Pour sa première date au Stade de France le vendredi 29 mai 2026, Aya Nakamura a offert un show grandiose et XXL. Devant un public survolté, la star franco-malienne a prouvé son statut d’icône incontournable de la scène francophone. Retour sur une soirée mémorable qui marque le début d’une trilogie historique.
C’est un exploit qui l’inscrit un peu plus dans la légende de la musique. Ce vendredi 29 mai 2026, Aya Nakamura a donné le coup d’envoi d’une série de trois concerts consécutifs à guichets fermés au Stade de France. À seulement 31 ans, l’artiste originaire d’Aulnay-sous-Bois est devenue la plus jeune artiste française, ainsi que la première femme noire francophone, à s’emparer de l’enceinte mythique de Saint-Denis. Un véritable tour de force pour celle qui boxe désormais dans la catégorie des superstars mondiales.

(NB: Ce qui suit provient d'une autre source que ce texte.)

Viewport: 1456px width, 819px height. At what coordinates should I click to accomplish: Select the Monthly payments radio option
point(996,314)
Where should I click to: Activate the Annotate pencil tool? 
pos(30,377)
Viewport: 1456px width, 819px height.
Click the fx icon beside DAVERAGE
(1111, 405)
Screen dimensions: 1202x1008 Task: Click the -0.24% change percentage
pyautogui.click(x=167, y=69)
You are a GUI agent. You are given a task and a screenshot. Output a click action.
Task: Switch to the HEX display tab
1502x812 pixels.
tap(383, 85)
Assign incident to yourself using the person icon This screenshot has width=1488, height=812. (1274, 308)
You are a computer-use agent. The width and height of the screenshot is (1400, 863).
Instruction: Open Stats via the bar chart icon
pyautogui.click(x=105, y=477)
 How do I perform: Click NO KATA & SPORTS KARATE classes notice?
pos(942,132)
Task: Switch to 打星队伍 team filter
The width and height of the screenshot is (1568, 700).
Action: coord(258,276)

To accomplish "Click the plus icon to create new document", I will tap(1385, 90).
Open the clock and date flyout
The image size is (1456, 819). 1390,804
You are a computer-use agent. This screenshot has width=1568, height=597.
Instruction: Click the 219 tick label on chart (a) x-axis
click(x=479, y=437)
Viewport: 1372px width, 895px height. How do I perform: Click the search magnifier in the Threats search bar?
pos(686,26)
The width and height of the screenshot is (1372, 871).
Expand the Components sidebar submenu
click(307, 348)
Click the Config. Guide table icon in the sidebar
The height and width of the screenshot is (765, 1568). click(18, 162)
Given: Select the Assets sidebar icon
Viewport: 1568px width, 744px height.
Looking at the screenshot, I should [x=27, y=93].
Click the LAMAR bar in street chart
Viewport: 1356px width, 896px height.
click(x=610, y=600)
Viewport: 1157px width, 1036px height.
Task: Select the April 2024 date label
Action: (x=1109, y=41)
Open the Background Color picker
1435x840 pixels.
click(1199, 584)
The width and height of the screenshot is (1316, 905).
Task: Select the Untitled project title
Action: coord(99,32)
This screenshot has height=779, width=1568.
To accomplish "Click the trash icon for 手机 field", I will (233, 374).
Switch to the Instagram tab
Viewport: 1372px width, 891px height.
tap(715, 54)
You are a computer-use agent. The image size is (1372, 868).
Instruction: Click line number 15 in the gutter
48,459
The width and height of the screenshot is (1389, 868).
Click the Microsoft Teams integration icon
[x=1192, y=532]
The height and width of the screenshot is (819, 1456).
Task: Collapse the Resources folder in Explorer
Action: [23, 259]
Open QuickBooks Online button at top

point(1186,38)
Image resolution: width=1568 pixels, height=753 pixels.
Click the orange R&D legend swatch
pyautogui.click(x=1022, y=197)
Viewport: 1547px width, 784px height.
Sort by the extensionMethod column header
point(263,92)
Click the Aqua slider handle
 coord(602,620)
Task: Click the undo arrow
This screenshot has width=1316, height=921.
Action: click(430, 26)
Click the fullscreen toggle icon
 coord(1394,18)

Un show XXL et une entrée digne des plus grandes stars américaines
Dès les abords du stade, l’ambiance laissait présager une soirée exceptionnelle. Venus en masse pour soutenir la « Reine », les spectateurs – composés en grande majorité de femmes venues célébrer une sororité festive – arboraient leurs plus belles tenues.
Visuellement impressionnant, le concert a débuté par une mise en scène soignée et futuriste, rappelant l’univers de son dernier album Destinée. Portée par des chorégraphies millimétrées, des jeux de lumières époustouflants et une scénographie digne de Beyoncé ou Rihanna, Aya Nakamura a immédiatement captivé son audience.
Une setlist de tubes incontournables et de nouveautés
Pendant près de deux heures, le Stade de France s’est transformé en une immense piste de danse. La chanteuse a enchaîné ses plus grands classiques mondiaux comme Djadja, Pookie ou Copines, repris à l’unisson par près de 80 000 spectateurs en transe. L’artiste a également profité de cette première date pour interpréter ses nouveaux titres, dont les singles Baddies et Désarmer, démontrant une maîtrise vocale et un charisme scénique impérial.
Le début d’un marathon historique de trois jours
Avec près de 240 000 billets écoulés sur l’ensemble du week-end, Aya Nakamura réalise une performance inédite pour une artiste solo francophone au Stade de France. Ce premier chapitre réussi d’une série de trois concerts (les 29, 30 et 31 mai) confirme que la chanteuse est bien la patronne de la pop urbaine.
Pour les fans qui n’ont pas pu obtenir le précieux sésame, une séance de rattrapage est prévue : le concert du samedi 30 mai est diffusé en direct et en exclusivité mondiale sur Prime Video et Amazon Music, permettant à ses millions d’admirateurs à travers le monde de participer, à distance, à ce moment historique.